TASK OBJECTIVE: Take the lines below from the one with "Tap the ayadihae@idfcbank UPI address" through the one with "Task: Open the Destinatário" and retype them exactly. Include nothing else, and no pictures.

RECORDS PROVIDED:
# # #

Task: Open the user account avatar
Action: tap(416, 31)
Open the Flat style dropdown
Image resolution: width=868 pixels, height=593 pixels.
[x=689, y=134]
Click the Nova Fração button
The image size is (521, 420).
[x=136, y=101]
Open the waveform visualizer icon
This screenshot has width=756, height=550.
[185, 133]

# # #

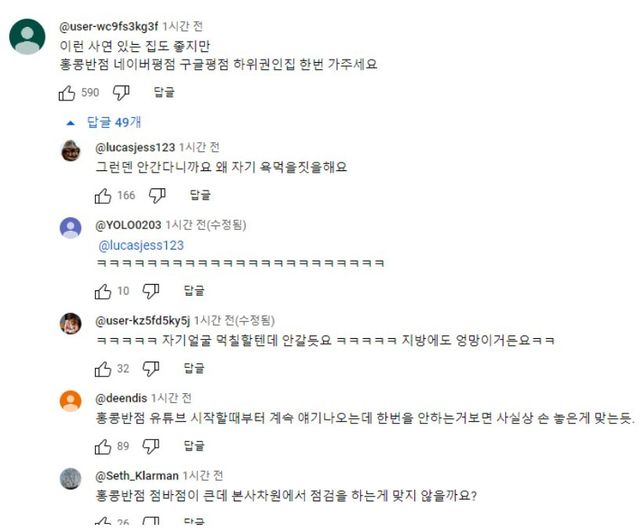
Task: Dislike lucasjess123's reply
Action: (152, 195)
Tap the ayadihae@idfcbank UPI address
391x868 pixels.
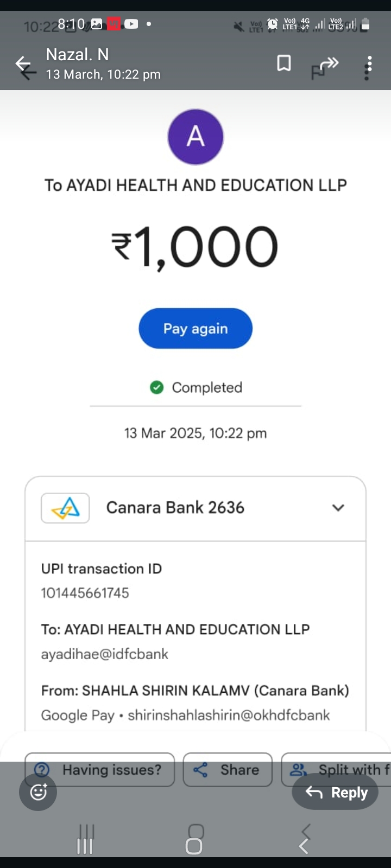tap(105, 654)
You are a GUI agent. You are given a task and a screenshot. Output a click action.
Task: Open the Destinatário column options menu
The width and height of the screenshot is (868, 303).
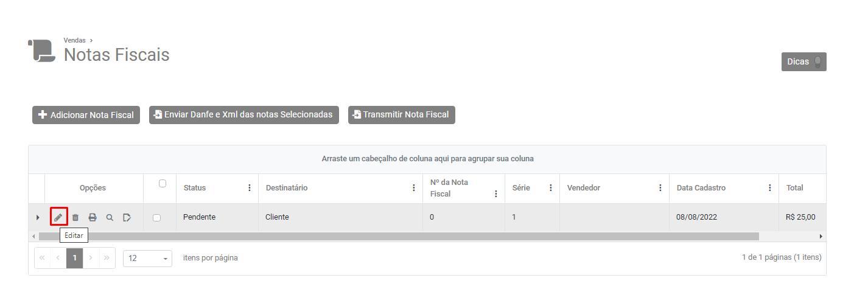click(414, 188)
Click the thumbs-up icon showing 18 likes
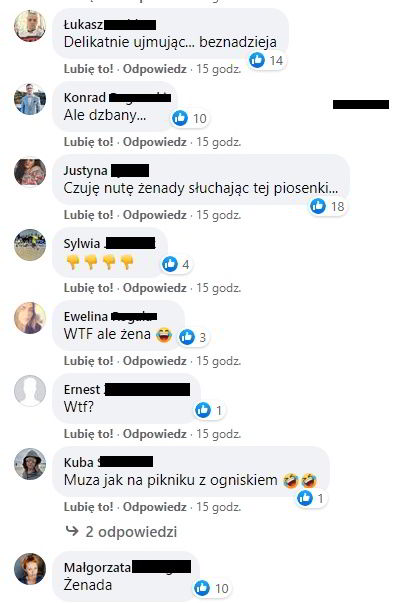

# # #

EXERCISE SOLUTION:
Tap the ayadihae@idfcbank UPI address
391x868 pixels.
tap(105, 654)
You are a GUI agent. You are given a task and a screenshot. Output a click action.
Task: Open the Destinatário column options menu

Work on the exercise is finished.